Let $T$ be consistent and $P$ is a predicate in $L(T)$. Suppose $\lambda \ge \aleph_0 + |L(T)|$. Then if $T$ has an infinite model, there is a model $M$ of $T$ of cardinality $\lambda$ such that every definable subset is finite or has cardinality $\lambda$.
How does one prove this? First of all, suppose $T$ does not prove $P$ is finite (in which case then there's no much to be done wtih $P$). Then $T \cup \{P(c_i) : i < \lambda \} \cup \{\neg P(d_i) : i < \lambda \}$ is consistent where $\{c_i, d_i : i < \lambda\}$ are new constant symbols. This leaves the problem of, well, all the other formulas. There may be other relation, constant and function symbols in $L(T)$, which I'm not sure how to deal with. Is it a matter of taking every non algebraic formula and saying there are $\lambda$ many constants that satisfy it, and $\lambda$ many that don't? If so, then what does $P$ have to do with it at all?

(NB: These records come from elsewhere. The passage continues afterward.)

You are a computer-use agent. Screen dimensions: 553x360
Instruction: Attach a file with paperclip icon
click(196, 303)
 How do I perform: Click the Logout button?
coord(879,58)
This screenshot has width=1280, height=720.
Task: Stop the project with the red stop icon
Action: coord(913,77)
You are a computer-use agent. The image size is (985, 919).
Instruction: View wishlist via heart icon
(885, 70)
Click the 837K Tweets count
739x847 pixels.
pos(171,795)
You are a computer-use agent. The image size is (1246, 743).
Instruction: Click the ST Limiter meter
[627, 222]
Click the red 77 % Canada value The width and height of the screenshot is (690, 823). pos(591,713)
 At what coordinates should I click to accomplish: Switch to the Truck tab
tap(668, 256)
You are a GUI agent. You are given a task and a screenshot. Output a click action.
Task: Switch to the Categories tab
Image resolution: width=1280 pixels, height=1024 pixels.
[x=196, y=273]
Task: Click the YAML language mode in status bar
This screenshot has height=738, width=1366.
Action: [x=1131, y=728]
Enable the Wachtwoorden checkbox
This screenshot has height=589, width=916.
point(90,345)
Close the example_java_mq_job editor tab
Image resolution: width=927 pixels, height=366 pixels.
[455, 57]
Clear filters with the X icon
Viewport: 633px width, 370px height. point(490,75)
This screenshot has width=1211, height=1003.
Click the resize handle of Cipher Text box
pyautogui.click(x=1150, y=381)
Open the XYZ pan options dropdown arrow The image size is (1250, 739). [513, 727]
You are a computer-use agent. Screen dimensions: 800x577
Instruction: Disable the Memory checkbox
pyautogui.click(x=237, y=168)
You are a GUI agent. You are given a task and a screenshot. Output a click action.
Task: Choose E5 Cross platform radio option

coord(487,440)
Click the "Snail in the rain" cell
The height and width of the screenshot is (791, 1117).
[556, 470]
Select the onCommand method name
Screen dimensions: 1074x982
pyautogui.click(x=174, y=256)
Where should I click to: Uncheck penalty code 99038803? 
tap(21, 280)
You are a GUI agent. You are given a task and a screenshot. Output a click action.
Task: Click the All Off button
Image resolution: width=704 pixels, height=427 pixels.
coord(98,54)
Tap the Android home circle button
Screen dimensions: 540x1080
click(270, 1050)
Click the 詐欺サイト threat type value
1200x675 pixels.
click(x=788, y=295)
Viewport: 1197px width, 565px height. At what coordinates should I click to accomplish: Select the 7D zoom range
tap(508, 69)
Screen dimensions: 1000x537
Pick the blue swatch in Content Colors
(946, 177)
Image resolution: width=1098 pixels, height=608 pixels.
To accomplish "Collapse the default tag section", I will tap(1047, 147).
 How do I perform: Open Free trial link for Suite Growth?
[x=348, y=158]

Edit: I forgot to make sure that the model would turn out with cardinality $\lambda$. But this simply follows from the fact that since we'll be adding $\lambda$ many new constant symbols for every formula $\varphi$ and there are $\leq \lambda$ many such formulas, the total number of constant symbols added will be $\lambda \times \lambda = \lambda$. So we may find a model of cardinality $\lambda$ by downward lowenheim skolem once we apply compactness.
$P$ is irrelevant in the statement, so let's forget about it.
What you wrote is almost right. If $\varphi(x)$ is a non-algebraic formula with one free variable, then it's consistent to add $\lambda$-many new constant symbols and say that they all satisfy $\varphi(x)$. But it's not necessarily consistent to add $\lambda$-many new constant symbols and say they all don't satisfy $\varphi(x)$, unless $\lnot \varphi(x)$ is also non-algebraic! So it's better to just handle $\varphi$ and $\lnot \varphi$ separately.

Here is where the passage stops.